What does it mean when a company is liquidated and what happens to it afterwards?
If a company goes into liquidation then its assets, for instance, property and stock, are "liquidated" or turned into cash for the creditors of the company. There are three types of liquidation
- Creditors Voluntary Liquidation
- Compulsory Liquidation
- Members Voluntary Liquidation ( cash is returned to the members as the company is solvent )
Creditors voluntary liquidation (CVL) is the most common form of liquidation in use in the UK. There are about 10,000 of these done each year.
Usually, the company has run out of cash, it cannot pay its debts on time and the directors are concerned that the business is simply not viable as creditors are threatening legal action.
The company directors then ask a liquidator, who must be a licensed insolvency practitioner (IP), to convene a meeting of the creditors of the company within 14 days. At the meeting, which is now often held virtually, the IP will present a statement of affairs of the company to outline the current position and explain the procedure. The creditors then vote on the appointment of the liquidator to "liquidate" the assets to try and repay them ( hence it is called a "creditors" liquidation).
Once the liquidator is appointed the directors no longer have any control or duties in relation to the company but they are duty-bound to cooperate with the insolvency practitioner and provide information in a timely manner. The IP will then look into the conduct of the directors and if there has been very bad practice, misfeasance or fraud then they may recommend a disqualification. The director may be able to claim redundancy from the government if they were an employee and this is a simple 25 minute process.
What can the director do next?
You can liquidate a company and start the same or a new business again, but only under strict rules and conditions. This is a potential legal "minefield" and you need to take proper advice. Most importantly you cannot use the same or similar trade or business name as the liquidated company without leave of the court or permission from the IP. It is likely that HMRC will ask for a VAT deposit from the new company if they have been a significant creditor in the previous company.

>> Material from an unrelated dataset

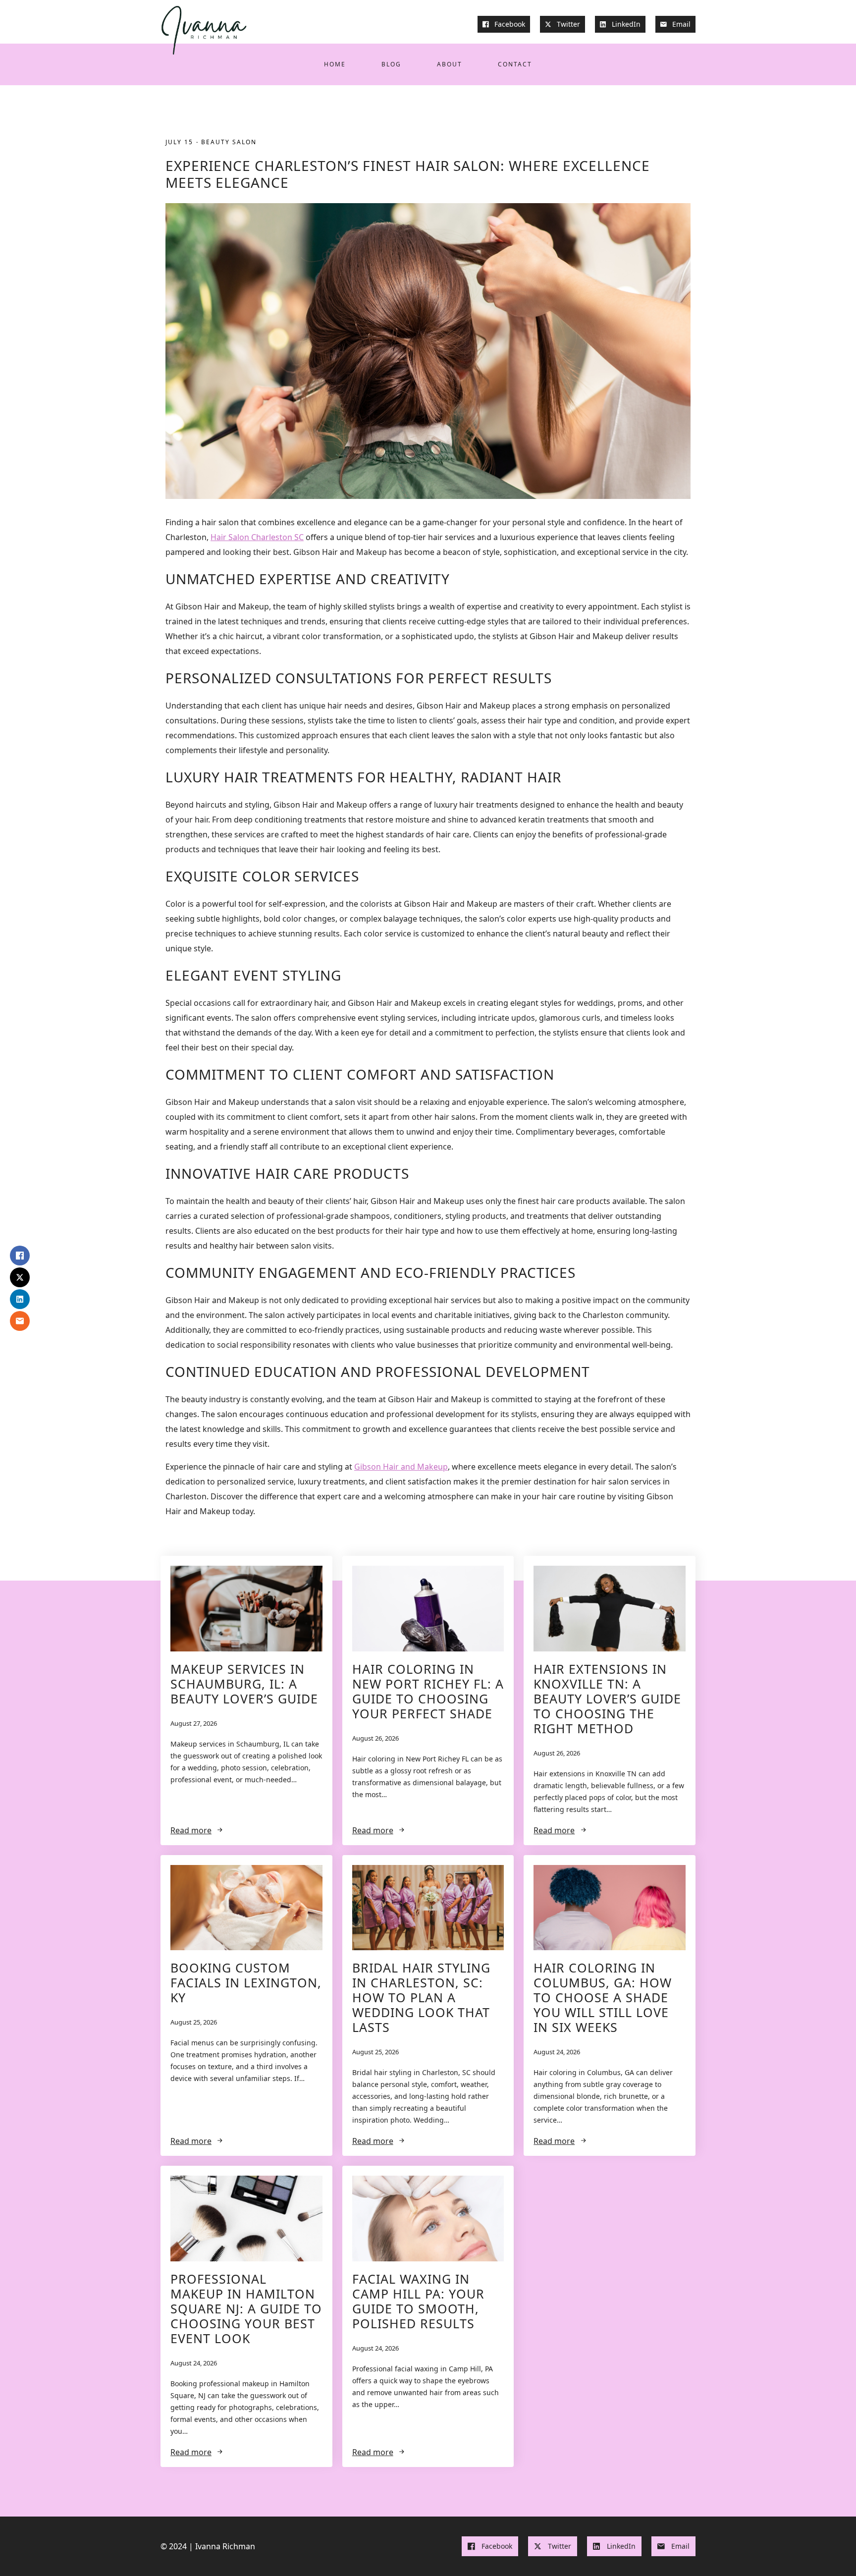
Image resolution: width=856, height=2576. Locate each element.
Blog (391, 64)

Call us or read our Experts Guide to Creditors Voluntary Liquidation (see link below) if you want more details. This FREE guide tells you all you need to know about liquidation or call us on 0800 9700539 for a free chat through your company's issues.
What Happens In Compulsory Liquidation?
A compulsory liquidation is when the creditors of the company have lost all patience try to collect the debt. The debt must be over £750, must be undisputed, and the creditor must have notified the debtor of its intent to collect the debt. This often involves issuing a statutory demand first. If the debtor fails to pay the statutory demand in 21 days and does not dispute the debt, then the creditor may issue a winding-up petition.
If the judge grants the winding up order then the official receiver will interview the director, liquidate the assets of the business to try and repay the creditors. This process generally takes much longer than a voluntary liquidation and is more stress and hassle for the directors involved. What is more, the official receiver has a mandatory duty to look at the behaviour of the directors
What Does Members Voluntary Liquidation Mean?
A members voluntary liquidation is where the shareholders/members appoint a Liquidator to close down a solvent company which has no further purpose. The Liquidator will realise all company assets and pay any company liabilities, then a capital distribution will be paid to shareholders.
A Members Voluntary Liquidation requires 75% of shareholders who have been given notice of the meeting of members to pass the winding up resolution.